We chose Retrieval Augmented Generation (RAG), which includes all context in each request to ensure the model doesn't retain data. For instance, summarizing a channel involves sending a prompt with messages and instructions. RAG’s statelessness ensures privacy and bases results on your company’s knowledge, not the public Internet.
RAG limits models to those with large context windows, meaning slower processing. Summarizing all messages in a channel requires a lot of data, making it challenging to find a top-tier model with large context windows and low latency.
RAG is becoming faster and more efficient with larger context windows and better data synthesis, ensuring quality results and protecting customer data. We do not train large language models (LLMs) on customer data.
UJJI AI only operates on data that the user can already see
One of our core tenets is that UJJI AI only accesses data visible to the requesting user. UJJI AI’s search feature, for example, will never show results that standard search would not. Summaries will never include content the user couldn't otherwise see while reading channels.

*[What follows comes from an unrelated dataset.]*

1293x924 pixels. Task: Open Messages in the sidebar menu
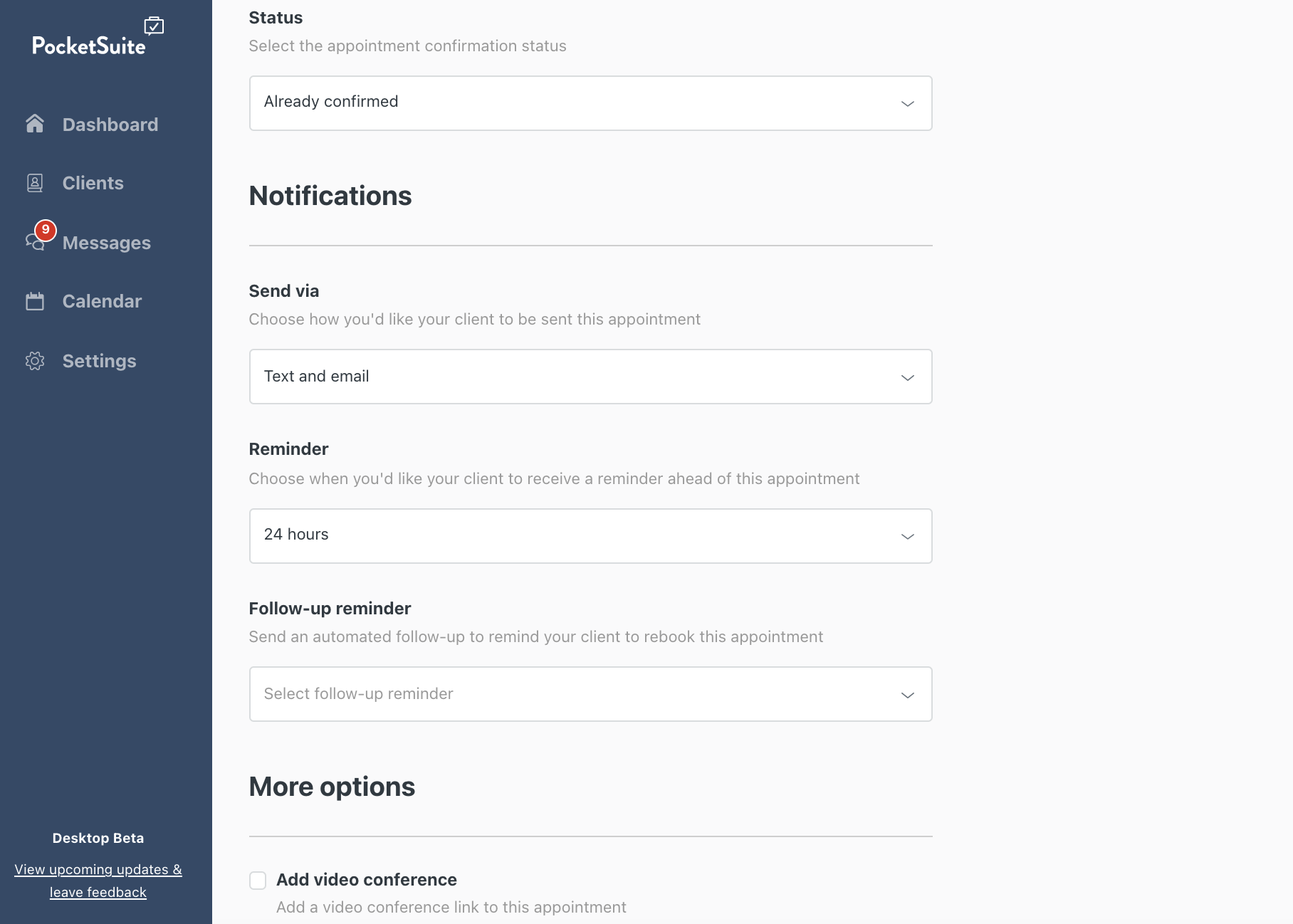tap(107, 243)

We ensure this by using the requesting user’s Access Control List (ACLs) when fetching data to summarize or search and leveraging our existing libraries to fetch the data displayed in channels or on the search results page.
This wasn’t technically difficult, but it required a deliberate choice; the best way to guarantee this was to build on and reuse UJJI’s core feature sets while adding some AI enhancements at the end.
Only the user who invokes UJJI AI can see the AI-generated output. This builds confidence that UJJI is your trusted AI partner: Only the data you can see goes in, and only you can see the output.
UJJI AI upholds all of UJJI’s enterprise-grade security and compliance requirements
UJJI AI integrates all of our compliance and security offerings, storing only the necessary data for the required duration. Often, no data is stored; outputs like conversation summaries and search answers are not saved on disk.
When data storage is necessary, we use UJJI’s existing compliance infrastructure and build new support where needed. Our infrastructure includes Encryption Key Management and International Data Residency. We've added support to ensure derived content, like summaries, are aware of their source messages. For instance, if a message is removed due to Data Loss Protection (DLP), related summaries are invalidated. This ensures DLP and other controls are effective on both UJJI’s message content and UJJI AI outputs.
This overview highlights our commitment to security and privacy, showing how seriously we protect our customers' data.